┌────────
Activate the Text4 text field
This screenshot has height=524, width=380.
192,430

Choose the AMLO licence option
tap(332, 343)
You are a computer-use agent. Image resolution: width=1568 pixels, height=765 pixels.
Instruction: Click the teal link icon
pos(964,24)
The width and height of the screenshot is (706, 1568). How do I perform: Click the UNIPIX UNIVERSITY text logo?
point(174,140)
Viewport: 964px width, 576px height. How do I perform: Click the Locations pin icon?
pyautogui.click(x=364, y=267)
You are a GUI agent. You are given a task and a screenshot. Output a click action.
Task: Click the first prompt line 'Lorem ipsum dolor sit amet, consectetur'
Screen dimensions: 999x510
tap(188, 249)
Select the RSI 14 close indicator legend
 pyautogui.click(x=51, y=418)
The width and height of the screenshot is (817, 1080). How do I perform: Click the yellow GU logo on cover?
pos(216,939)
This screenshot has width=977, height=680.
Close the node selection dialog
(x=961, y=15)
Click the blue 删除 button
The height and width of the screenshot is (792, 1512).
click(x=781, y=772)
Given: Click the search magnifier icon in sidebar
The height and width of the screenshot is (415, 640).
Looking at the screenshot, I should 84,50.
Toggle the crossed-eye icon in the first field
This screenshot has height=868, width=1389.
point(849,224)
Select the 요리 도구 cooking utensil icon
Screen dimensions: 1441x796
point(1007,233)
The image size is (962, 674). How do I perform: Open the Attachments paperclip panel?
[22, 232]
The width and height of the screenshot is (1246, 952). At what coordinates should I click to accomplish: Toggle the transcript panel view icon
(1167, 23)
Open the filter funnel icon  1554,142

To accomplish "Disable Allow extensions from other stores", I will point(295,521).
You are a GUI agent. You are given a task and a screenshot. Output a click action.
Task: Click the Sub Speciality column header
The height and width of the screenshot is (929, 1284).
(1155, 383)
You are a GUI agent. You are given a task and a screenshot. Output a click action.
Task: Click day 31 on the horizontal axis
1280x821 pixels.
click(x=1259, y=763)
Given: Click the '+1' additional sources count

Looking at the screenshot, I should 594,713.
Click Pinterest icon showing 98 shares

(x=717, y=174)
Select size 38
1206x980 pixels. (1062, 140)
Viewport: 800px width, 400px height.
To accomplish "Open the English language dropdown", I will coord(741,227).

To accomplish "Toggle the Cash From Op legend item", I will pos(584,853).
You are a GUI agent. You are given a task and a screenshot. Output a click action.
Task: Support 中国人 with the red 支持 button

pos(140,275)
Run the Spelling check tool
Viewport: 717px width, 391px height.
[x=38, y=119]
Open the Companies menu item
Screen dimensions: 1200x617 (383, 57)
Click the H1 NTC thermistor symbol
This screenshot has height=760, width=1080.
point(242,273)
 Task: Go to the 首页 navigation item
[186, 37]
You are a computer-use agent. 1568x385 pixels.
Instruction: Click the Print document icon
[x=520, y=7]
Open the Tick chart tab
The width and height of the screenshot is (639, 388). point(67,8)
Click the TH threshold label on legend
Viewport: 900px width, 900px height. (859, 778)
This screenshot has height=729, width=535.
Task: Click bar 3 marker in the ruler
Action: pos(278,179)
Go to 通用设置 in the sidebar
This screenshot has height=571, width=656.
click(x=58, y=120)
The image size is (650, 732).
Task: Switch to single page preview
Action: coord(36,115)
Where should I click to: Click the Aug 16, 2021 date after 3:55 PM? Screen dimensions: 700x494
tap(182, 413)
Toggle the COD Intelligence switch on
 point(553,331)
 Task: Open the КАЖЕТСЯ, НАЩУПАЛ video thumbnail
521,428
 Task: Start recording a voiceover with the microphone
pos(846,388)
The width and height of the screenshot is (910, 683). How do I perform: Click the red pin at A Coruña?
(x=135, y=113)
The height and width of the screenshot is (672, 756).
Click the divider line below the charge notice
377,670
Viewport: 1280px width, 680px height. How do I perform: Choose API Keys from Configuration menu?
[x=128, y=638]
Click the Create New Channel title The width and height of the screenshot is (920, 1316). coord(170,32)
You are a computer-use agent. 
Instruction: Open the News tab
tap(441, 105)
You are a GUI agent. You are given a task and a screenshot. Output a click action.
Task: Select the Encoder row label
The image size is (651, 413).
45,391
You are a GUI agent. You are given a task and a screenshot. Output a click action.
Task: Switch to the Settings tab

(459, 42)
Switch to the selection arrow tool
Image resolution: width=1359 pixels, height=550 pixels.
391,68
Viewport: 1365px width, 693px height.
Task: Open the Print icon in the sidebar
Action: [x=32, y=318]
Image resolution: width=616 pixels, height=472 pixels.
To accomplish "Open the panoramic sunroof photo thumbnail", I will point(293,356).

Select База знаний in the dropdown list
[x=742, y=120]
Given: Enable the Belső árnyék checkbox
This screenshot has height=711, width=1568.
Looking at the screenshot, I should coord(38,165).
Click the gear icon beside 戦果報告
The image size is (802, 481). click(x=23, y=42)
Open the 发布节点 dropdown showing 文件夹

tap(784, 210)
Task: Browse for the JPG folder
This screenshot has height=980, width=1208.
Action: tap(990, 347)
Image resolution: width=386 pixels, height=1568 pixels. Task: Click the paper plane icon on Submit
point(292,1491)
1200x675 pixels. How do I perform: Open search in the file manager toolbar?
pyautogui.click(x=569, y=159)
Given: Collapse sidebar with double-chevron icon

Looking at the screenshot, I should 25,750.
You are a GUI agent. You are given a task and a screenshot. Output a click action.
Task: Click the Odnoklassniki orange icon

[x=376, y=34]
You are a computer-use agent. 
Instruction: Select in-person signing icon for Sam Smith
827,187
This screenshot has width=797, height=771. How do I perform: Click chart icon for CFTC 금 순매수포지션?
└────────
▸ **TASK INSTRUCTIONS**: Look above for every line with the word "computer" and copy it.

▸ **RESULT OF THIS TASK**:
You are a computer-use agent. Image resolution: width=1568 pixels, height=765 pixels.
You are a computer-use agent. 1568x385 pixels.
You are a computer-use agent. 
You are a computer-use agent. 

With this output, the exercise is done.